(GOAL): Rewrite the listing below, replacing every occurrence of "screenshot" with "screen capture" and leaving everything else unchanged.

(SOURCE MATERIAL):
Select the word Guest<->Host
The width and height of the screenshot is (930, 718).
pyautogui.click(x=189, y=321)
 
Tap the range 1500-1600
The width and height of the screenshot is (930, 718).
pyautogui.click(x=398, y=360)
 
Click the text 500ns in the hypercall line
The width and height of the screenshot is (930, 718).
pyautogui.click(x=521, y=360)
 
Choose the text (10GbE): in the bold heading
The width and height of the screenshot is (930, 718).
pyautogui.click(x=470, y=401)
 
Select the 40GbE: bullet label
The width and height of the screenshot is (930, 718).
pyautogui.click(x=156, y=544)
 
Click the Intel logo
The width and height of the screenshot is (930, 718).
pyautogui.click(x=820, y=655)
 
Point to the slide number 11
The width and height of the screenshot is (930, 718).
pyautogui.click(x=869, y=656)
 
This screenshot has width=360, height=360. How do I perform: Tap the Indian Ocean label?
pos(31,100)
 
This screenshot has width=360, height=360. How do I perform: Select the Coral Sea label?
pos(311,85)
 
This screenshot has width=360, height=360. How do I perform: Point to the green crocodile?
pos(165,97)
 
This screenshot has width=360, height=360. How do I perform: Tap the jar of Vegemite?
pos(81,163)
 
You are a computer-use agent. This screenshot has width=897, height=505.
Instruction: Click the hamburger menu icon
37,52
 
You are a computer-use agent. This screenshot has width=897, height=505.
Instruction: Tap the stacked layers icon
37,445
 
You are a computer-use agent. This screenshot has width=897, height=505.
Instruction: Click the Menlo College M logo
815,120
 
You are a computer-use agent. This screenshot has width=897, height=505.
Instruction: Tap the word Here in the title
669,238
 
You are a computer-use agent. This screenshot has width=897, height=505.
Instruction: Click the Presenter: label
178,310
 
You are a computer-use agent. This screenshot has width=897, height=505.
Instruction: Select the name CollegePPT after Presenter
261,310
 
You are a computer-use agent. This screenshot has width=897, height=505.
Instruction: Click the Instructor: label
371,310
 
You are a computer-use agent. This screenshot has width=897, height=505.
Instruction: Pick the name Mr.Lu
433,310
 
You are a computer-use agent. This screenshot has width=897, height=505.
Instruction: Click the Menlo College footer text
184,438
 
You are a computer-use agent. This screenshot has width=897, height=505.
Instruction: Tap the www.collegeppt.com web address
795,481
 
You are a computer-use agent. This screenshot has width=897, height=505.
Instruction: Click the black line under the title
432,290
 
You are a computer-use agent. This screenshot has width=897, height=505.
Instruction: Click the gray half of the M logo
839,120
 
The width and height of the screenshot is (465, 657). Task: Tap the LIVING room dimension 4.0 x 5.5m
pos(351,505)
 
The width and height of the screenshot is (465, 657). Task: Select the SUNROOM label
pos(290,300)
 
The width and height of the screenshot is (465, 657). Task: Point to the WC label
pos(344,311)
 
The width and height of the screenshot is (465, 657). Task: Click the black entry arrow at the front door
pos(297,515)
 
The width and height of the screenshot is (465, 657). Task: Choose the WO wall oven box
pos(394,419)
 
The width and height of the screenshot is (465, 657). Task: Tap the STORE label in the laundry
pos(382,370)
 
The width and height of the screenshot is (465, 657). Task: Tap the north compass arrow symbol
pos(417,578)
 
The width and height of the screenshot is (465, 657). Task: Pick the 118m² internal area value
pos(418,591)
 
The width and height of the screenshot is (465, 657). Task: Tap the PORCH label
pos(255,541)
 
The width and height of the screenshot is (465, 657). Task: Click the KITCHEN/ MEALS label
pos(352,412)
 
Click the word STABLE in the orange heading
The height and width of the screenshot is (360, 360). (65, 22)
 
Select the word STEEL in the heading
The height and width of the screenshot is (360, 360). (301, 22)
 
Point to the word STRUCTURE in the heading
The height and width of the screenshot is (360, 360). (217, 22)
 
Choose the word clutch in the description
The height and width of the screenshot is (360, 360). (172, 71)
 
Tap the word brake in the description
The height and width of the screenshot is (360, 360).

(EXERCISE RESPONSE):
Select the word Guest<->Host
The width and height of the screen capture is (930, 718).
pyautogui.click(x=189, y=321)
 
Tap the range 1500-1600
The width and height of the screen capture is (930, 718).
pyautogui.click(x=398, y=360)
 
Click the text 500ns in the hypercall line
The width and height of the screen capture is (930, 718).
pyautogui.click(x=521, y=360)
 
Choose the text (10GbE): in the bold heading
The width and height of the screen capture is (930, 718).
pyautogui.click(x=470, y=401)
 
Select the 40GbE: bullet label
The width and height of the screen capture is (930, 718).
pyautogui.click(x=156, y=544)
 
Click the Intel logo
The width and height of the screen capture is (930, 718).
pyautogui.click(x=820, y=655)
 
Point to the slide number 11
The width and height of the screen capture is (930, 718).
pyautogui.click(x=869, y=656)
 
This screen capture has width=360, height=360. How do I perform: Tap the Indian Ocean label?
pos(31,100)
 
This screen capture has width=360, height=360. How do I perform: Select the Coral Sea label?
pos(311,85)
 
This screen capture has width=360, height=360. How do I perform: Point to the green crocodile?
pos(165,97)
 
This screen capture has width=360, height=360. How do I perform: Tap the jar of Vegemite?
pos(81,163)
 
You are a computer-use agent. This screen capture has width=897, height=505.
Instruction: Click the hamburger menu icon
37,52
 
You are a computer-use agent. This screen capture has width=897, height=505.
Instruction: Tap the stacked layers icon
37,445
 
You are a computer-use agent. This screen capture has width=897, height=505.
Instruction: Click the Menlo College M logo
815,120
 
You are a computer-use agent. This screen capture has width=897, height=505.
Instruction: Tap the word Here in the title
669,238
 
You are a computer-use agent. This screen capture has width=897, height=505.
Instruction: Click the Presenter: label
178,310
 
You are a computer-use agent. This screen capture has width=897, height=505.
Instruction: Select the name CollegePPT after Presenter
261,310
 
You are a computer-use agent. This screen capture has width=897, height=505.
Instruction: Click the Instructor: label
371,310
 
You are a computer-use agent. This screen capture has width=897, height=505.
Instruction: Pick the name Mr.Lu
433,310
 
You are a computer-use agent. This screen capture has width=897, height=505.
Instruction: Click the Menlo College footer text
184,438
 
You are a computer-use agent. This screen capture has width=897, height=505.
Instruction: Tap the www.collegeppt.com web address
795,481
 
You are a computer-use agent. This screen capture has width=897, height=505.
Instruction: Click the black line under the title
432,290
 
You are a computer-use agent. This screen capture has width=897, height=505.
Instruction: Click the gray half of the M logo
839,120
 
The width and height of the screen capture is (465, 657). Task: Tap the LIVING room dimension 4.0 x 5.5m
pos(351,505)
 
The width and height of the screen capture is (465, 657). Task: Select the SUNROOM label
pos(290,300)
 
The width and height of the screen capture is (465, 657). Task: Point to the WC label
pos(344,311)
 
The width and height of the screen capture is (465, 657). Task: Click the black entry arrow at the front door
pos(297,515)
 
The width and height of the screen capture is (465, 657). Task: Choose the WO wall oven box
pos(394,419)
 
The width and height of the screen capture is (465, 657). Task: Tap the STORE label in the laundry
pos(382,370)
 
The width and height of the screen capture is (465, 657). Task: Tap the north compass arrow symbol
pos(417,578)
 
The width and height of the screen capture is (465, 657). Task: Pick the 118m² internal area value
pos(418,591)
 
The width and height of the screen capture is (465, 657). Task: Tap the PORCH label
pos(255,541)
 
The width and height of the screen capture is (465, 657). Task: Click the KITCHEN/ MEALS label
pos(352,412)
 
Click the word STABLE in the orange heading
The height and width of the screen capture is (360, 360). (65, 22)
 
Select the word STEEL in the heading
The height and width of the screen capture is (360, 360). (301, 22)
 
Point to the word STRUCTURE in the heading
The height and width of the screen capture is (360, 360). (217, 22)
 
Choose the word clutch in the description
The height and width of the screen capture is (360, 360). (172, 71)
 
Tap the word brake in the description
The height and width of the screen capture is (360, 360).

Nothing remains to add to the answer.